Gov. Kim Reynolds is concerned about trade tension between the United States and China. It could have negative effects on Iowa's agriculture industry. President Trump says "trade wars are good and easy to win," but Gov. Reynolds says "no one wins in a trade war." She traveled to Washington D.C. to share her concerns with federal officials about what a trade war could mean for Iowa farmers.
Members of the Senate have a letter for the president sharing their concerns about the ag economy. It is discussed during their points of personal privilege, which escalates to harsh criticism of the president and fellow senators. At one point, the decorum breaks down as one senator asks for another to stop talking because "he is an idiot."

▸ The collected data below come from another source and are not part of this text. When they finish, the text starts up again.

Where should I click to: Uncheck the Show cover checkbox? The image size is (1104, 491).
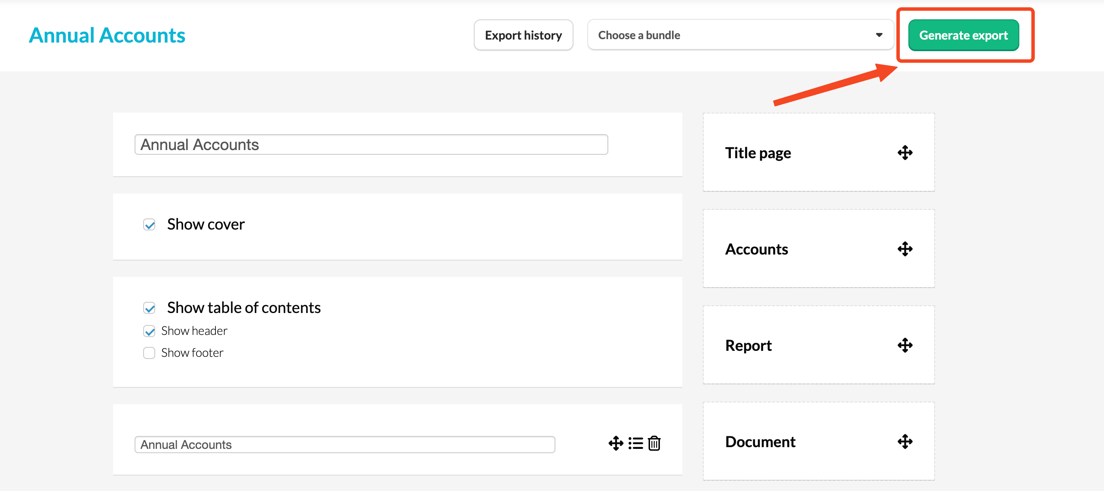pyautogui.click(x=149, y=224)

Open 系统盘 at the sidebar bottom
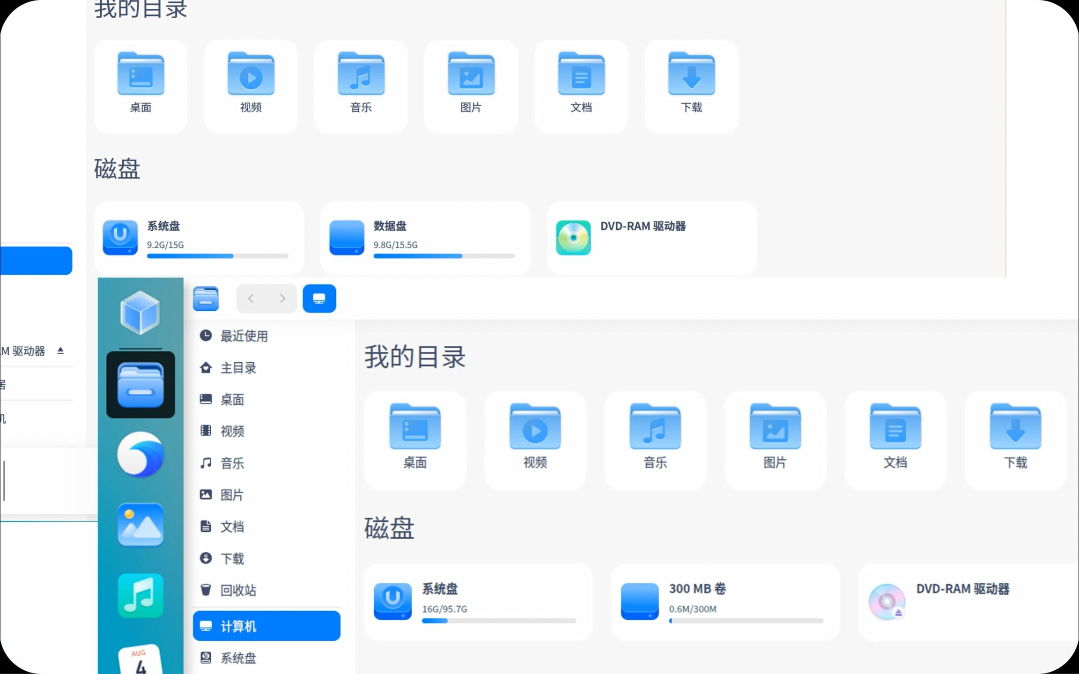coord(238,658)
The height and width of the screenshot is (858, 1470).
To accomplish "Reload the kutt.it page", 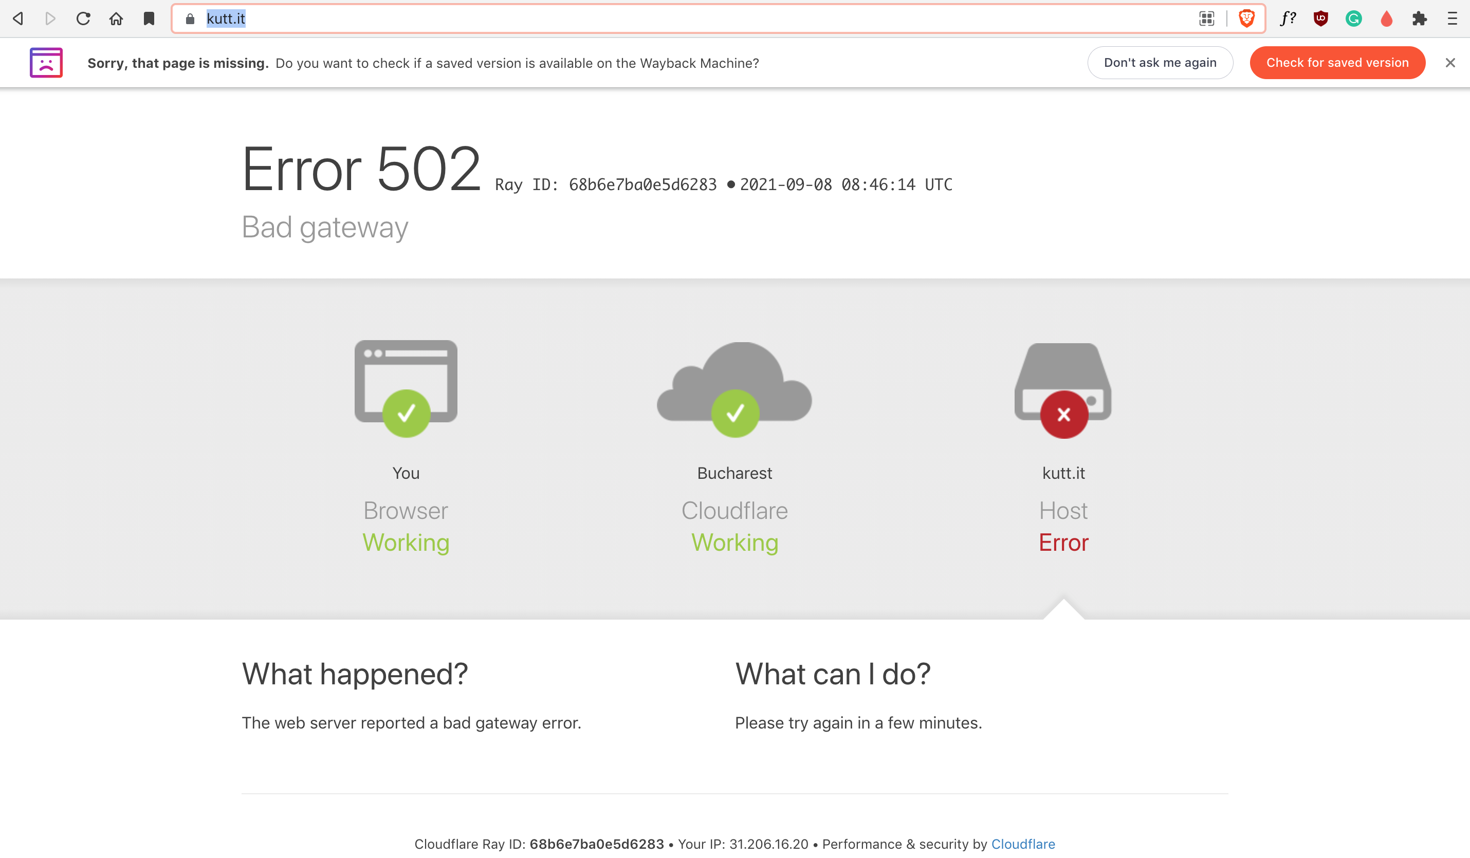I will (x=83, y=18).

Right now Iowa doesn't have lieutenant governor. Last year when Gov. Reynolds wanted to appoint Adam Gregg, the attorney general wrote a legal opinion stating she didn't have this authority. To resolve the legality, Gregg is officially Iowa's acting lieutenant governor.
A state constitutional amendment that would allow a governor to appoint a lieutenant governor passes out of the House. Democrats oppose it because it does not include a requirement the House and Senate confirm such an appointment. They argue since Senate confirmation is already a requirement for hundreds of the governor's appointments, the same should apply to the lieutenant governor position should this rare situation occur again.
Most of the governor's appointments are confirmed in the Senate, but this week two of them are denied. One for supporting an anti-LGBT blog post, and another for involvement in the changes to Iowa's collective bargaining laws.